Collecting data center heat and dissipating it in a lake, river, or ocean provides a substantial improvement in energy and water utilization efficiency without the risks of downtime that plague other methods of cooling during heat waves.
Due to the thermal absorption properties of water, the water flow/mixing rates, evaporative cooling, heat energy transfer to the underlying soil, and cooler temperatures at night, natural bodies of water stay much cooler than the surrounding air. Short-term temperature fluctuations don’t impact the temperature of the water at depth, so the water can be used to cool a data center.
However, knowing that it’s possible to do this and knowing how to do this are different things. Few data center operators have the expertise and patented innovations needed to do the job.
Fortunately, there is a way to move forward. Nautilus has commercialized natural water heat sink technology for the data center. We’re able to take advantage of the fact that natural bodies of water stay cool during extreme temperature events.
We have had, since early 2021, in our floating data center moored at Stockton, California, a group of colocation customers running production workloads on data center hardware cooled using our technology.
Of course, the recent heat wave in California was an unprecedented stress test for our approach. Could our closed-loop heat-sinking technology work through a heat wave?

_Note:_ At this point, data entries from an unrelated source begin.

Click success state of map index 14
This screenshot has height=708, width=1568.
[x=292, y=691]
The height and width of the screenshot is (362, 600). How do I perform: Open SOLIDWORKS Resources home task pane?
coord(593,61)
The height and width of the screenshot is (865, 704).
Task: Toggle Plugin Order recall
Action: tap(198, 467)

Yes, it could, and we have the data to prove it. During September 1-9, 2022:
- The average temperature of our water intake was 79.9F.
- The average air temperature high was 107.8F (42C), with a peak of 115F (46.1C) on September 6.
- Our ambient data center temperatures averaged 82.9F (28C), nearly 7 degrees under the 89.6F ASHRAE allowable standards.
- The temperature increase from water intake to water outflow was only 4F.
Did our water-cooling technology work? It’s clear that it did. We provided a fully resilient cooling solution for our colocation customers during the worst heatwave in California history. And we did it without consuming a drop of water or relying on refrigerants, a critical advantage in California, which is both environmentally sensitive, but is also suffering from a multi-year drought that has resulted in many state-mandated water supply restrictions.
We’re able to support the state, and the world, by leading the way toward a more sustainable future for data centers.